Re: [PATCH 3/3] x86/quirks: Add parameter to clear MSIs early on boot

From: Guilherme G. Piccoli
Date: Mon Oct 22 2018 - 15:44:18 EST


On 18/10/2018 17:30, Sinan Kaya wrote:
>
> AFAIK, all shutdown (not remove) routines are called before launching
> the next
> kernel even in crash scenario. It is not safe to start the new kernel while
> hardware is doing a DMA to the system memory and triggering interrupts.

Hi Sinan,

I agree with you, it's definitely not safe to start a new kernel with
in-flight DMA transactions, but in the crash scenario I think the
rationale was that running kernel is broken so it's even more unreliable
to try gracefully shutdown the devices than hope-for-the-best and start
the kdump kernel right away heheh

Fact is that the shutdown handlers are not called in the crash scenario.
They come from device_shutdown(), the code paths are as follow:

Regular kexec flow:

syscall_reboot()
kernel_kexec()
kernel_restart_prepare()
device_shutdown()
machine_kexec()

Although if CONFIG_KEXEC_JUMP is set, it doesn't call device_shutdown()
either.


Crash kexec flow:
__crash_kexec()
machine_kexec()

There are some entry points to __crash_kexec(), like panic() or die() in
x86, for example.
To validate this, one can load a kernel with "initcall_debug" parameter,
and performs a kexec - if the shutdown handlers are called, there's a
dev_info() call that shows a message per device.

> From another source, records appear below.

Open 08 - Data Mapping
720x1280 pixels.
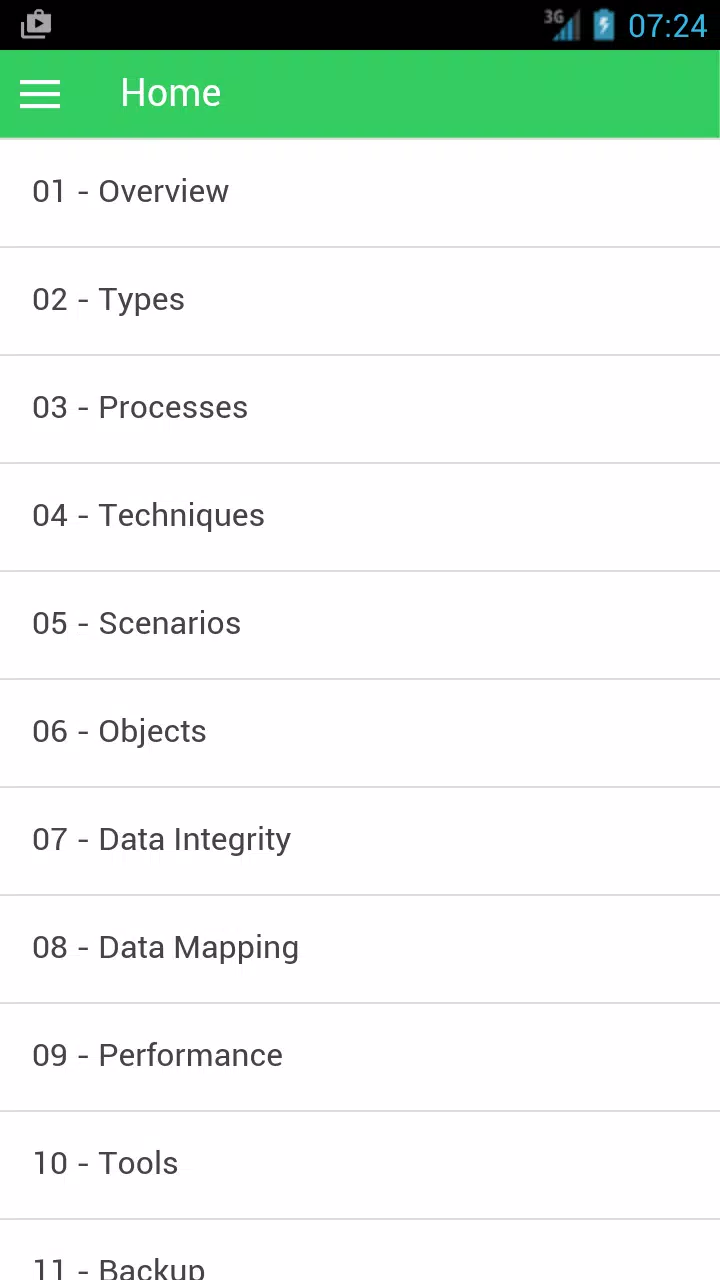pyautogui.click(x=360, y=948)
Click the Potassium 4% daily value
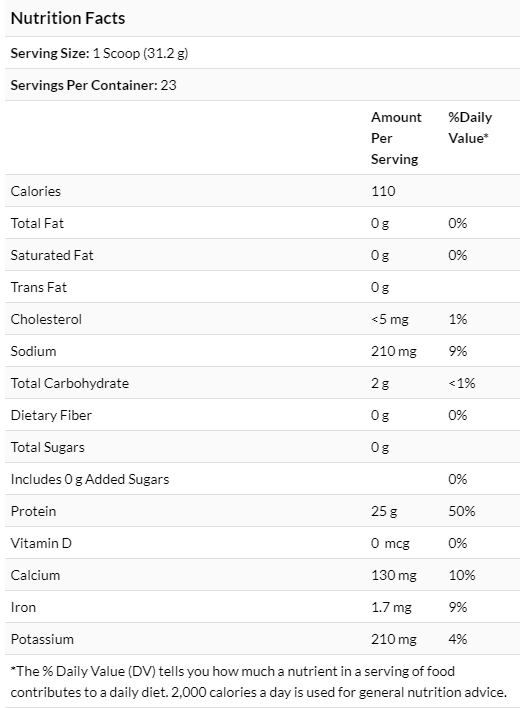Screen dimensions: 522x708 [457, 639]
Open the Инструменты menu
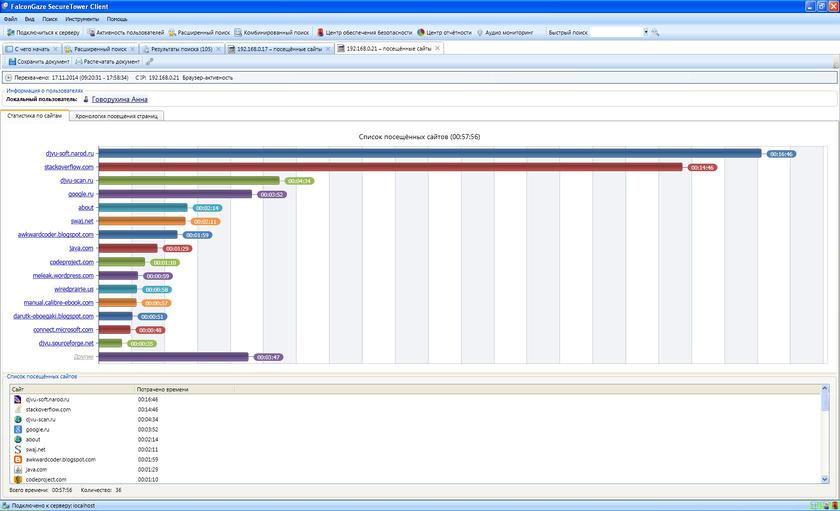The height and width of the screenshot is (511, 840). 80,19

> Shutdown routine in PCI core used to disable MSI/MSI-x on behalf of all
> endpoints but it was later decided that this is the responsibility of the
> endpoint driver.
>

This may be a good idea, using the pci layer to disable MSIs in the
quiesce path of the broken kernel. I'll follow-up this discussion in
Bjorn's reply.

Thanks,


Guilherme